Roy McCormack

Personal information
- Full name: Roy McCormack
- Date of birth: 12 February 1949 (age 77)
- Position: Forward

Senior career*
- Years: Team / Apps / (Gls)
- 1966–1976: Dumbarton / 246 / (113)
- 1976–1977: APIA
- 1977–1979: Dundee / 2 / (0)
- 1978–1979: Airdrie / 3 / (1)
- 1978–1980: East Stirling / 40 / (8)

= Roy McCormack =

Scottish footballer

Roy McCormack (born 12 February 1949) was a Scottish footballer who played for Dumbarton, APIA, Dundee, Airdrie and East Stirling.

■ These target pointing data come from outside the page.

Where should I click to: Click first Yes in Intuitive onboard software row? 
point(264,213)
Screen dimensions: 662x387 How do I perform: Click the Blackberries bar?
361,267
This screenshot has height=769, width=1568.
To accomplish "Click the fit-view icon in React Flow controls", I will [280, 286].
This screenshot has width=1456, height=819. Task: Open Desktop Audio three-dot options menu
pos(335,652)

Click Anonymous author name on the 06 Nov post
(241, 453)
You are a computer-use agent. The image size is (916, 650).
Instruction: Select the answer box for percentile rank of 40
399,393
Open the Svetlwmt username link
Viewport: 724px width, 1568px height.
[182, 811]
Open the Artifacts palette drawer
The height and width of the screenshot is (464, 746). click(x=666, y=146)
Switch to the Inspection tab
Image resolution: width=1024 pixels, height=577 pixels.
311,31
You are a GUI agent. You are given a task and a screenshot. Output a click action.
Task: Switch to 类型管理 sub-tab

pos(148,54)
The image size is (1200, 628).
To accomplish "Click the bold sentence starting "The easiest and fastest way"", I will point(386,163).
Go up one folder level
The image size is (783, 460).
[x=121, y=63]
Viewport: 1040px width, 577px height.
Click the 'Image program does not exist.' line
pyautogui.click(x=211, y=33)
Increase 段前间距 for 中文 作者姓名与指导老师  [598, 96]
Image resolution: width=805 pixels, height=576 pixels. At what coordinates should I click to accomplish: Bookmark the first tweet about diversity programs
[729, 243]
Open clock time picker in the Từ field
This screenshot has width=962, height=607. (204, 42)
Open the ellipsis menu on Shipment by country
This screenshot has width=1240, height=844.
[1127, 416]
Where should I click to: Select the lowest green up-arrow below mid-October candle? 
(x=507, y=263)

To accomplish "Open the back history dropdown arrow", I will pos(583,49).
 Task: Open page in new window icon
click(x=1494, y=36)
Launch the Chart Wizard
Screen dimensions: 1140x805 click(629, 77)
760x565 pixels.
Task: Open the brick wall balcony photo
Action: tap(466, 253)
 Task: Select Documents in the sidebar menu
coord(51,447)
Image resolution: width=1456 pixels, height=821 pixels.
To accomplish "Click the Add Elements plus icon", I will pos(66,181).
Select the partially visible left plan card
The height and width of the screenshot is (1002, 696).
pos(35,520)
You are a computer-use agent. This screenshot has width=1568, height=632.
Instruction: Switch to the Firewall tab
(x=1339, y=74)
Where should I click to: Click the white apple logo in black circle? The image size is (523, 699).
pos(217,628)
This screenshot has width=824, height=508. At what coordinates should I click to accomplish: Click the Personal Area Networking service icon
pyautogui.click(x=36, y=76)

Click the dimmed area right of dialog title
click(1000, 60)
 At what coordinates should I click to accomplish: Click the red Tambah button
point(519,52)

McCormack joined Dumbarton in 1967 from Scottish junior side Yoker Athletic. There he formed a potent attacking partnership with Kenny Wilson and was part of the 1971-72 Division 2 Championship winning team. After nine seasons with Dumbarton, involving 307 appearances and scoring 131 goals, McCormack had the misfortune of suffering a broken leg. Eventually he moved on to join his old teammate, the Lisbon Lion Willie Wallace who was managing Australian side APIA.

After two seasons he moved back to Scotland with Wallace when the latter became assistant to Tommy Gemmell at Dundee. He finished his career with seasons at Airdrie and East Stirling.